PROBLEM TO SOLVE
Only some lines are wanted. Transcribe, exactly, the lines below from the line with "Best Pixel Phones (720, 943)" up to and including the line with "Best Foldable Phones (1024, 980)".

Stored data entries

┌────────

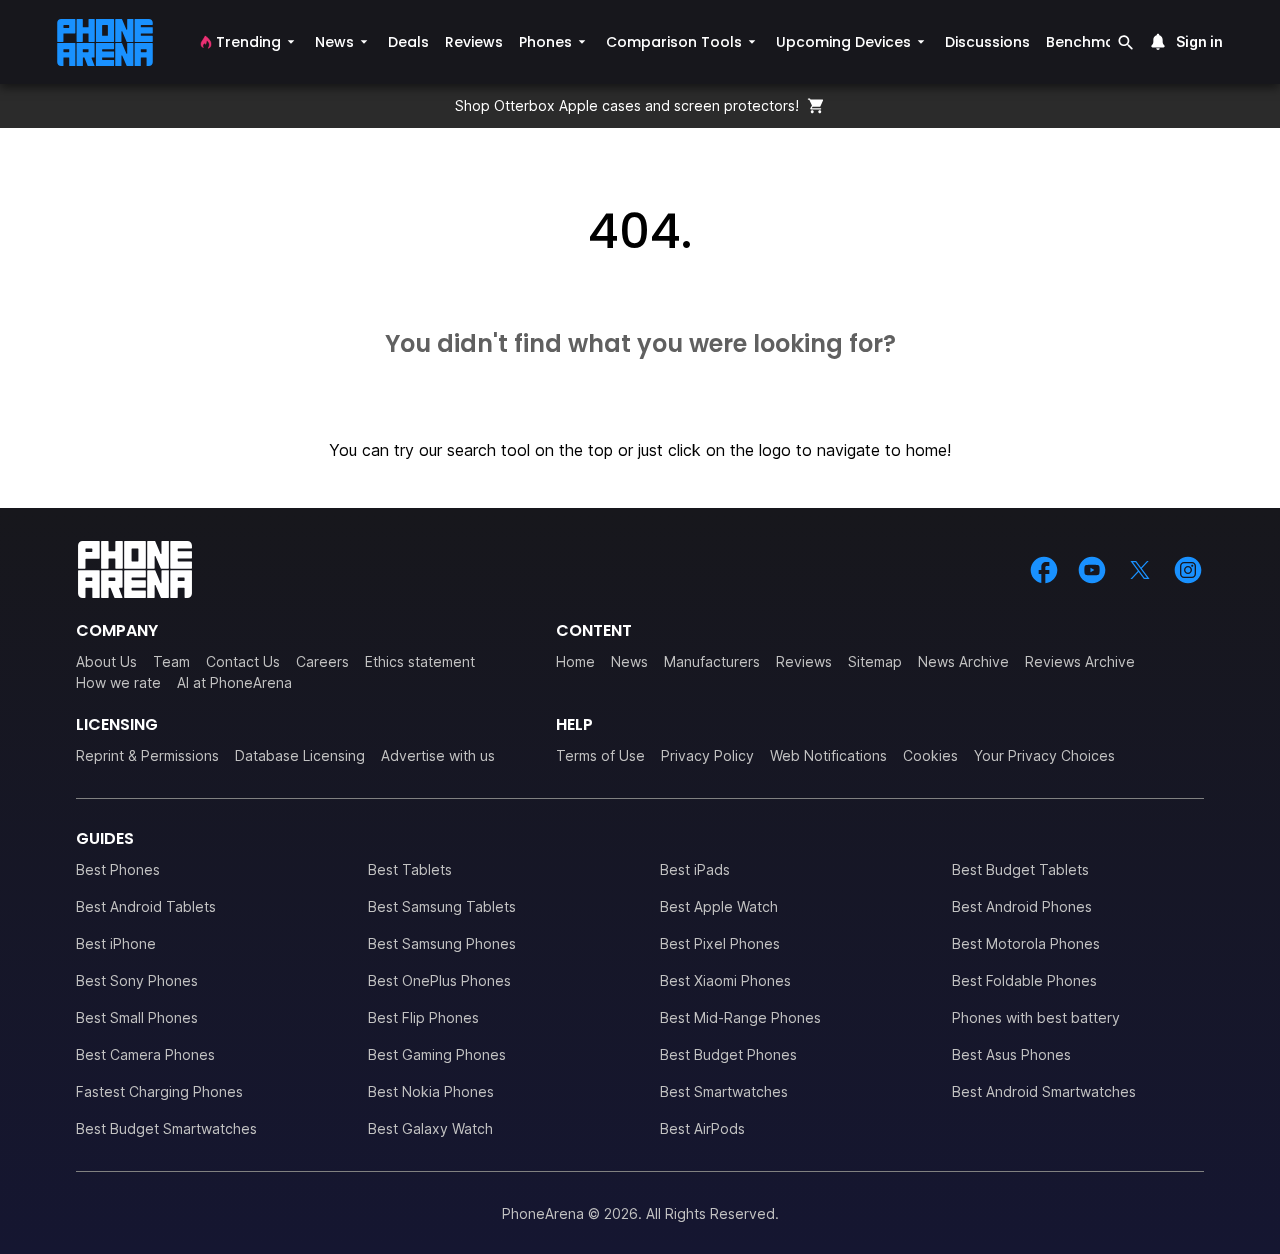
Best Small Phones (137, 1017)
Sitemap (875, 661)
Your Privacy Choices (1044, 755)
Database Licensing (300, 755)
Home (575, 661)
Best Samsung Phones (442, 943)
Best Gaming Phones (437, 1054)
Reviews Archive (1080, 661)
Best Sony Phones (137, 980)
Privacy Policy (707, 755)
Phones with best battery (1036, 1017)
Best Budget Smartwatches (166, 1128)
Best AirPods (702, 1128)
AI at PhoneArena (234, 682)
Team (171, 661)
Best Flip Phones (423, 1017)
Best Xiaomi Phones (725, 980)
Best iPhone (116, 943)
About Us (106, 661)
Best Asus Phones (1011, 1054)
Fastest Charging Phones (159, 1091)
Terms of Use (600, 755)
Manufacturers (712, 661)
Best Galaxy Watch (430, 1128)
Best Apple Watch (719, 906)
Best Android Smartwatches (1044, 1091)
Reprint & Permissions (147, 755)
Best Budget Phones (728, 1054)
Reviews (804, 661)
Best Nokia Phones (431, 1091)
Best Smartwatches (724, 1091)
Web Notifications (828, 755)
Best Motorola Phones (1026, 943)
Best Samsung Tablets (442, 906)
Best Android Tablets (146, 906)
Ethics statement (420, 661)
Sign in (1199, 41)
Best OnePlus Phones (439, 980)
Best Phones (118, 869)
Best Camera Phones (145, 1054)
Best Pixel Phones (720, 943)
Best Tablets (410, 869)
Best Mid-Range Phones (740, 1017)
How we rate (118, 682)
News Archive (963, 661)
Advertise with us (438, 755)
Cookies (930, 755)
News (629, 661)
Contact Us (243, 661)
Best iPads (695, 869)
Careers (322, 661)
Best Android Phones (1022, 906)
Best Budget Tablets (1020, 869)
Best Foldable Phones (1024, 980)
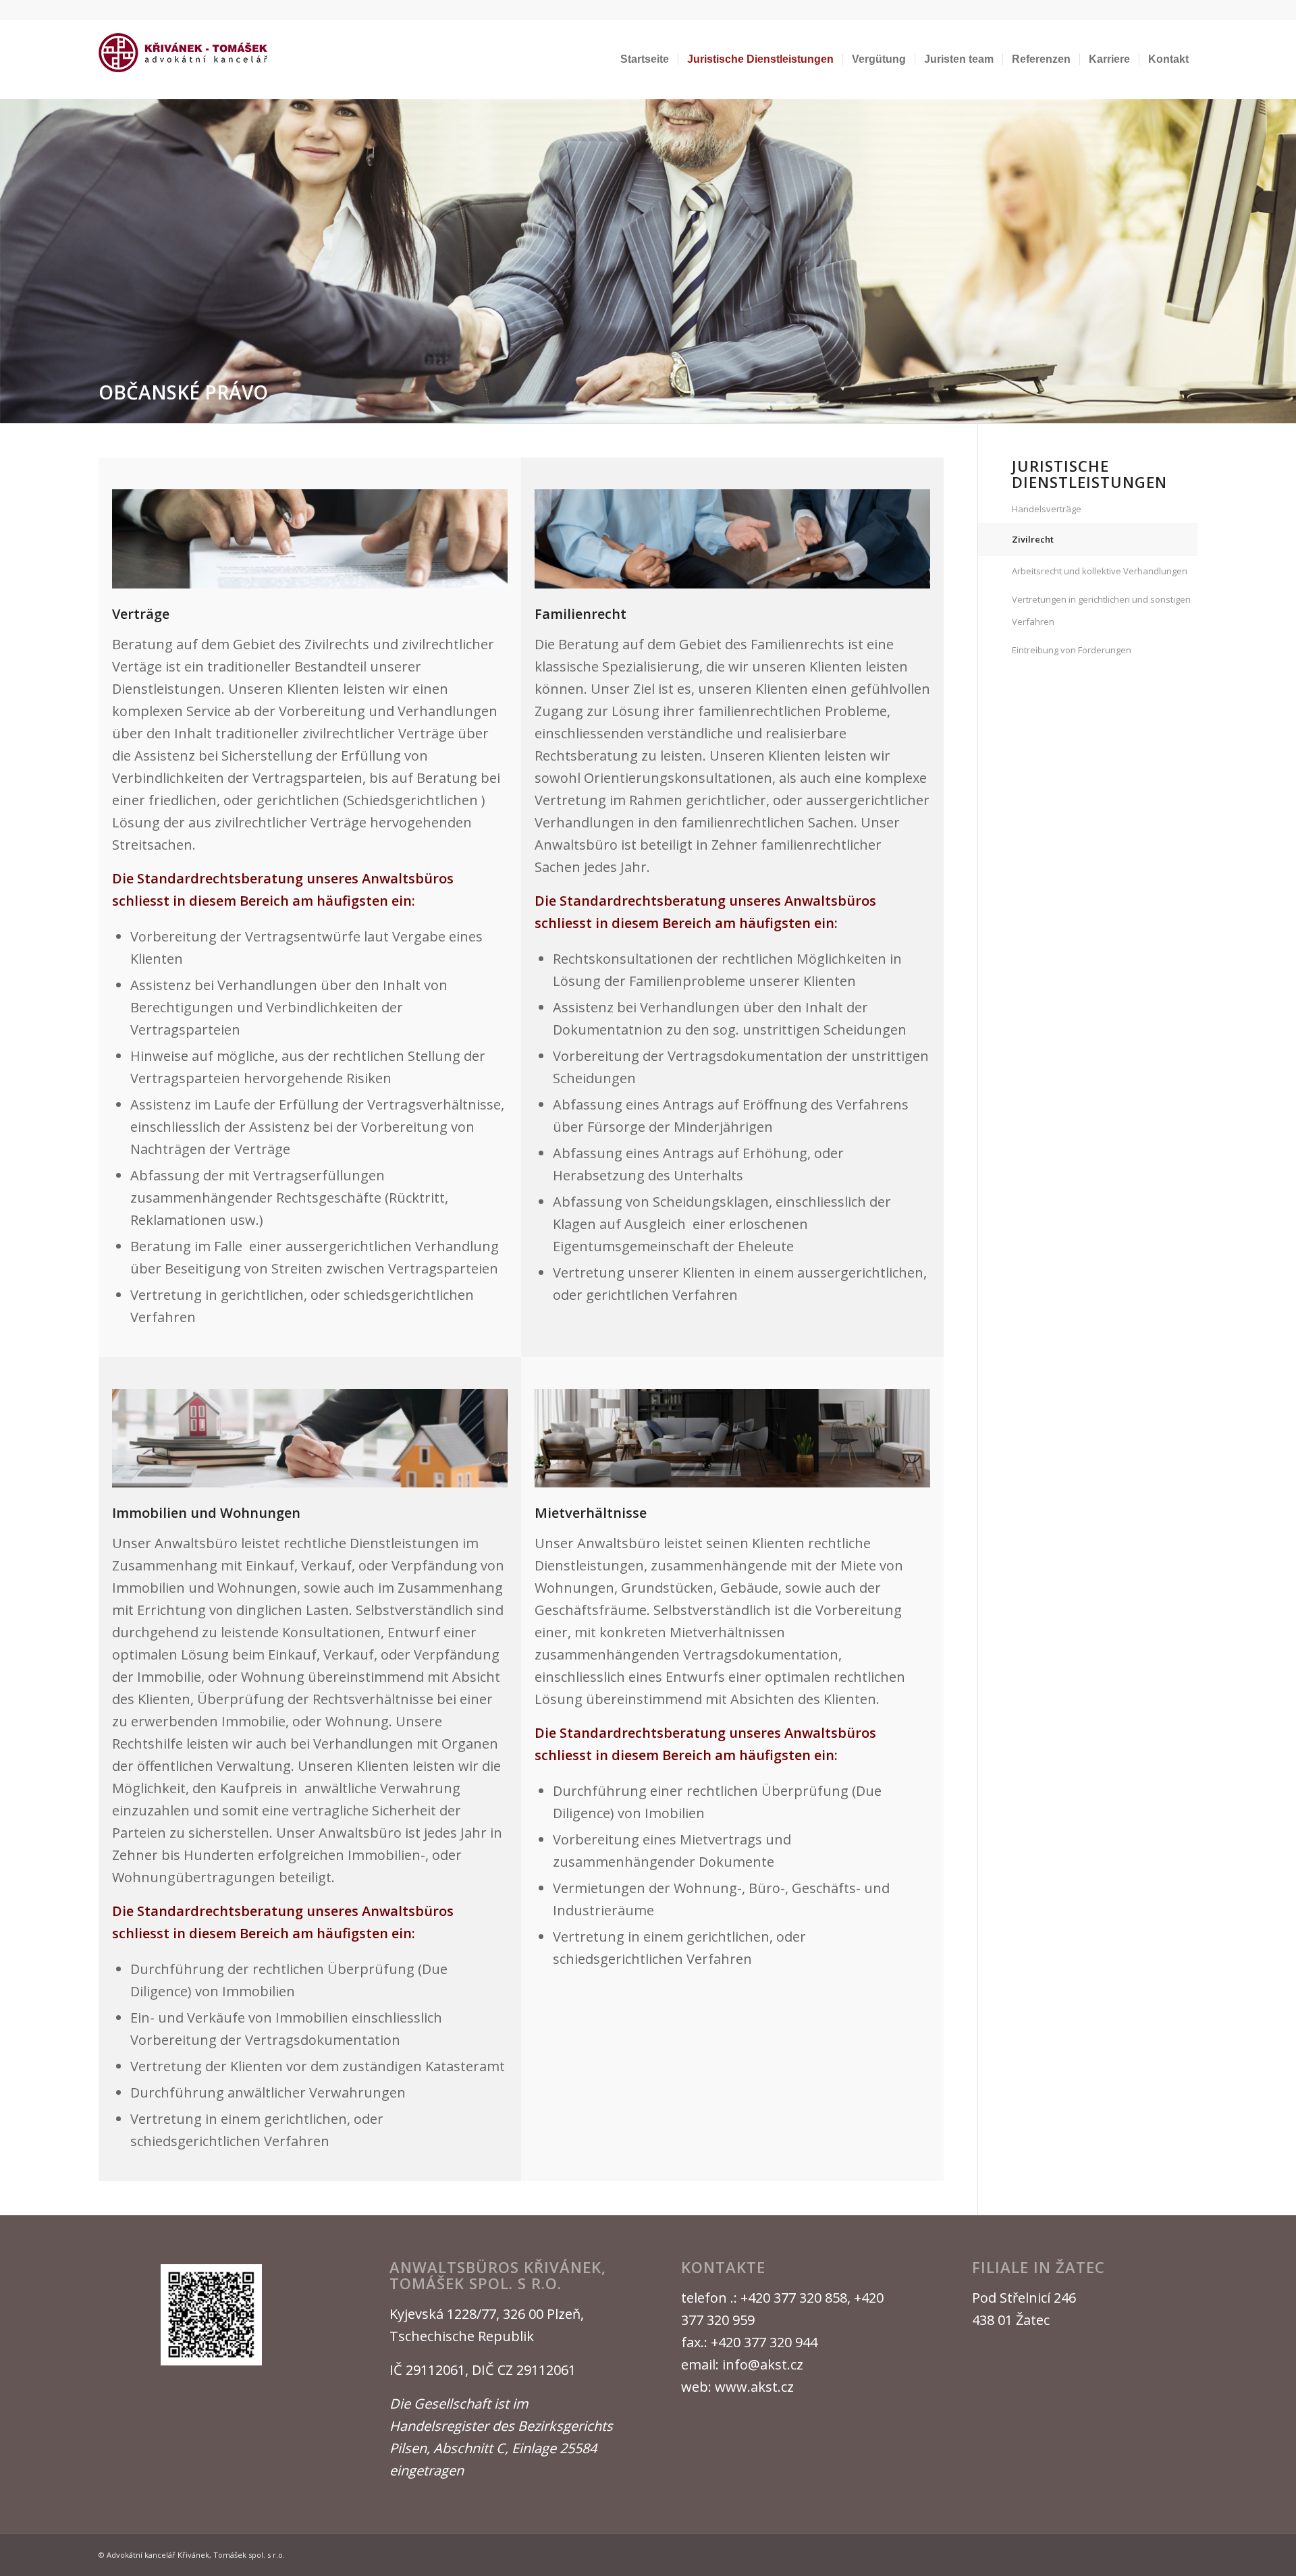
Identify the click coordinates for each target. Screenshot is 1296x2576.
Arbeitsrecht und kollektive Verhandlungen (1099, 571)
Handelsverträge (1046, 509)
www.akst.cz (754, 2387)
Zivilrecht (1033, 539)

└────────

EXERCISE RESPONSE
Best Pixel Phones (720, 943)
Best Tablets (410, 869)
Best Mid-Range Phones (740, 1017)
How we rate (118, 682)
News Archive (963, 661)
Advertise with us (438, 755)
Cookies (930, 755)
News (629, 661)
Contact Us (243, 661)
Best iPads (695, 869)
Careers (322, 661)
Best Android Phones (1022, 906)
Best Budget Tablets (1020, 869)
Best Foldable Phones (1024, 980)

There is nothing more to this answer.